Ibu Korban MH17 Jerman Adukan Ukraina ke Pengadilan HAM

id ibu korban, mh17 jerman, adukan ukraina, ke pengadilan ham

Berlin, (Antarariau.com) - Ibu dari korban pesawat Malaysia Airlines MH17 yang ditembak jatuh telah mulai proses hukum terhadap Ukraina di Pengadilan HAM Eropa, menuduh Kiev gagal menutup wilayah udara negara itu, menurut suratkabar Jerman, Minggu.

Orang tua korban yang mengajukan tuntutannya di pengadilan yang berbasis di Strasbourg "minggu lalu", menuntut pemerintah Ukraina sebesar 800.000 Euro (atau 1.000.000 Dolar AS) atas kerusakan dari pembunuhan yang sembrono, menurut surat kabar Bild seperti dilansir dari AFP.

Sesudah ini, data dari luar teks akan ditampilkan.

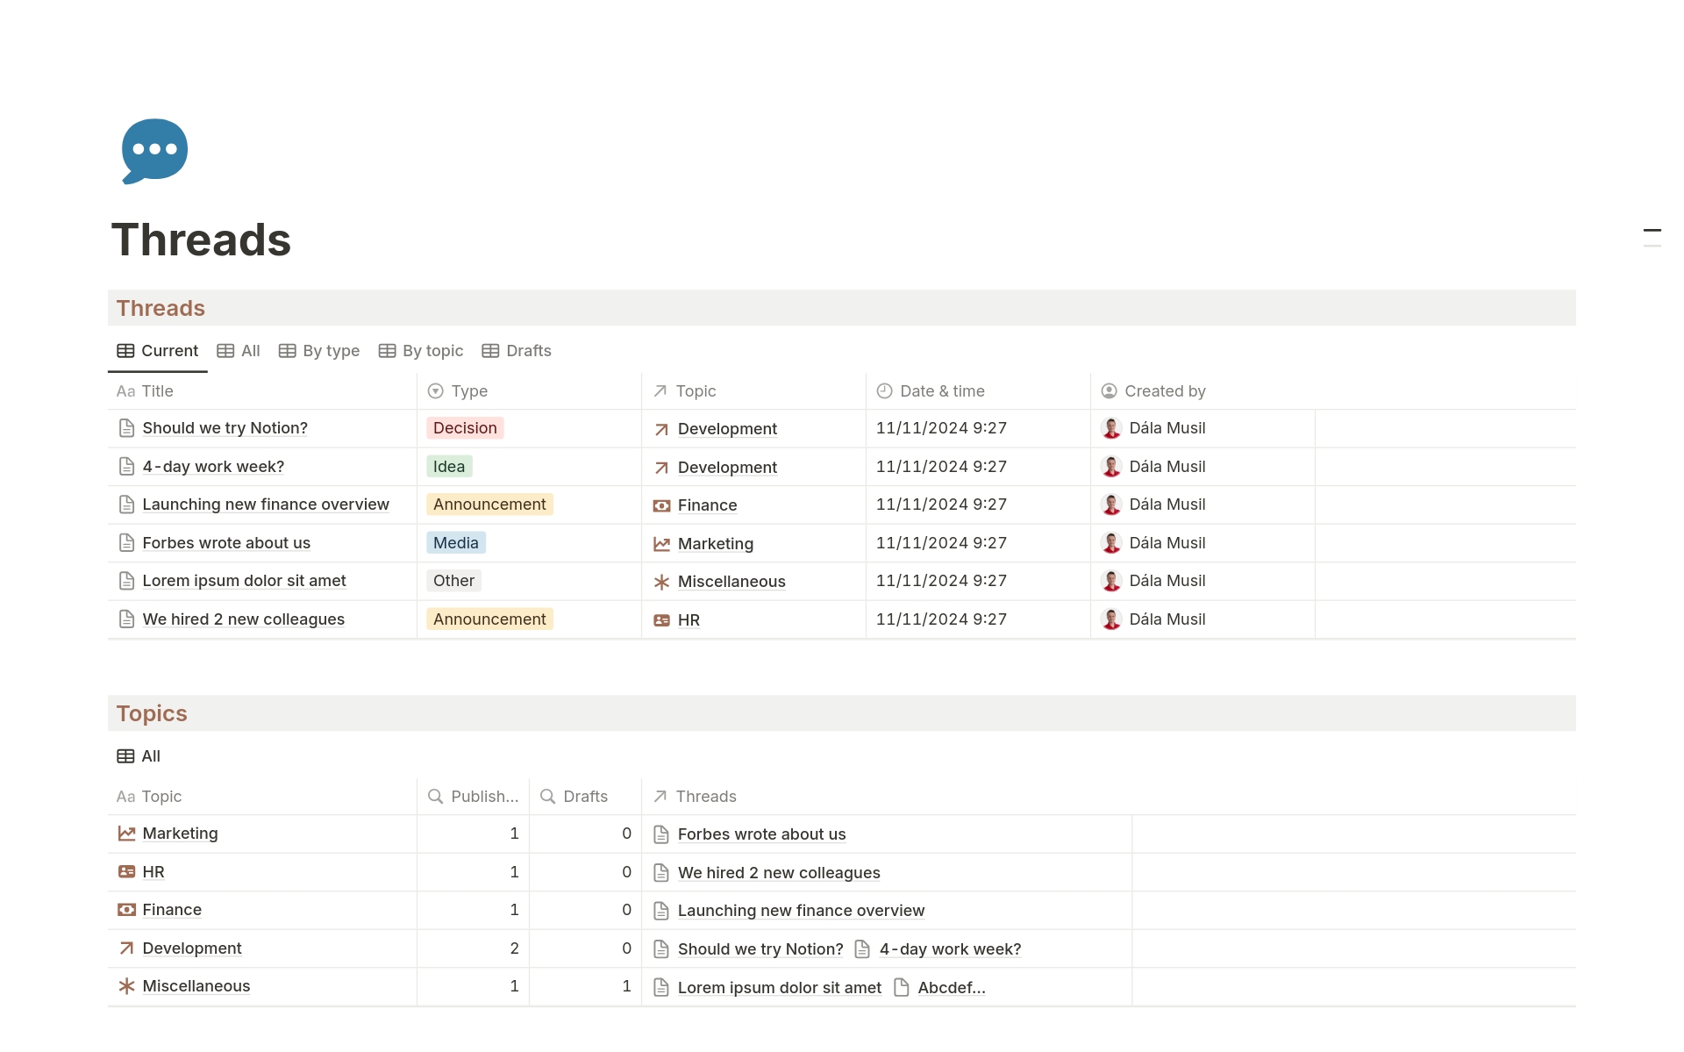Click the clock icon in Date & time header
The height and width of the screenshot is (1052, 1684).
[x=883, y=390]
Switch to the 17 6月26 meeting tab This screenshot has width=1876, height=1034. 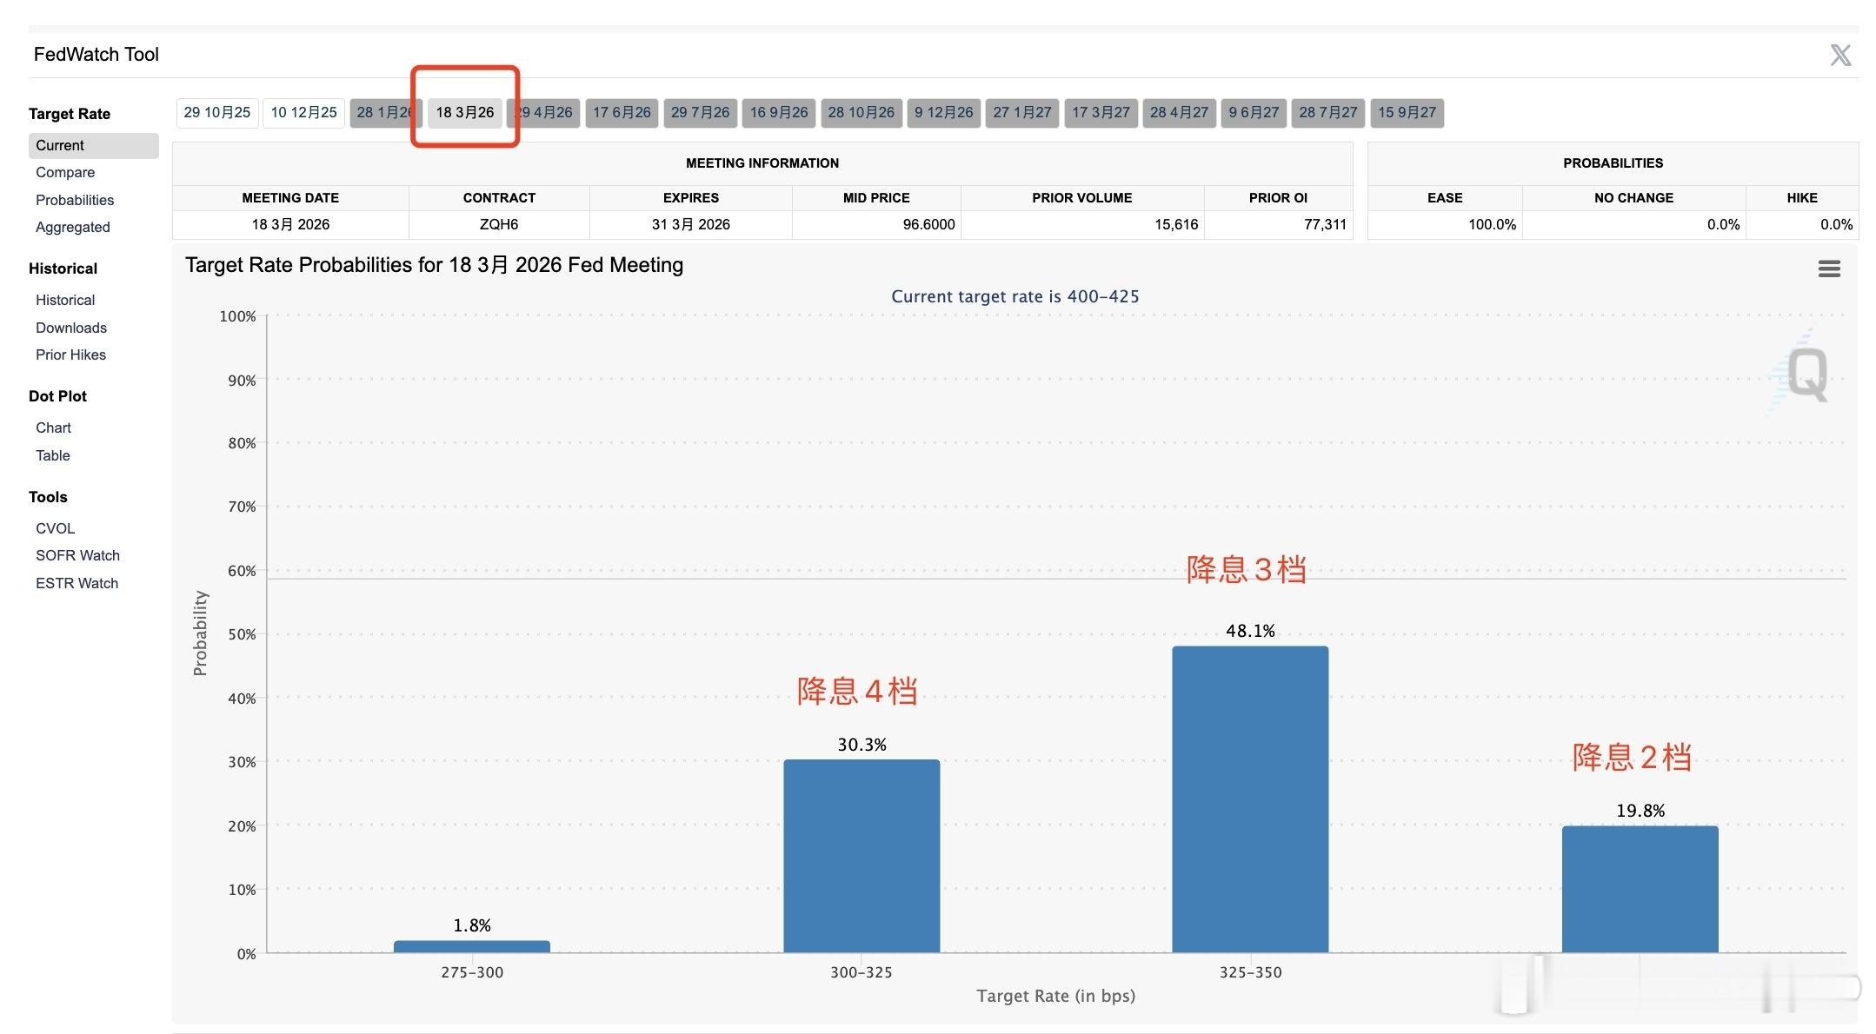[x=622, y=112]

Pesawat Boeing 777 milik Maskapai Malaysia itu ditembak di daerah udara yang dikuasai pemberontak Ukraina timur pada tanggal 17 Juli 2014, menewaskan 298 penumpangnya, dimana empat penumpang diantaranya adalah Warga Negara Jerman, menurut catatan maskapai.

Kiev dan Barat telah menuduh separatis menembak jatuh pesawat tersebut dengan rudal permukaan-ke-udara (surface to air) yang diduga dipasok oleh Rusia - namun Moskow membantah tuduhan tersebut.

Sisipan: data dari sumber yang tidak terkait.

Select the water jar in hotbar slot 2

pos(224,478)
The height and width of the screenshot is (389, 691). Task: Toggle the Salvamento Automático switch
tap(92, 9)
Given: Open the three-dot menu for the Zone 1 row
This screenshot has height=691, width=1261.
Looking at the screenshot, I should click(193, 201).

Dalam kasus ini orang tua korban mengklaim bahwa Ukraina harus menutup wilayah udaranya untuk penerbangan sipil ketika pertempuran berkobar di bagian timur negara itu, Bild melaporkan.

Wanita itu berpendapat bahwa Ukraina memilih untuk tidak menutup wilayah udaranya karena tidak ingin kehilangan biaya overflight.

Saat itu, sekitar 700 penerbangan melintasi wilayah Ukraina per hari, membawa jutaan euro (dolar) dalam sebulan pendapatan, Bild menambahkan.

Sang ibu saat ini dibela oleh pengacara Jerman Elmar Giemulla, seorang profesor hukum penerbangan.

Giemulla mengumumkan pada bulan September bahwa ia akan mewakili tiga keluarga Jerman korban MH17.

"Dengan menjaga wilayah udara terbuka untuk transit oleh pesawat dari negara lain, sebuah negara harus menjamin keamanan penerbangan. Jika hal tidak itu mungkin dilakukan dalam sementara waktu, maka negara yang bersangkutan wajib menutup wilayah udaranya," kata Giemulla kepada AFP pada kesempatan itu. (*)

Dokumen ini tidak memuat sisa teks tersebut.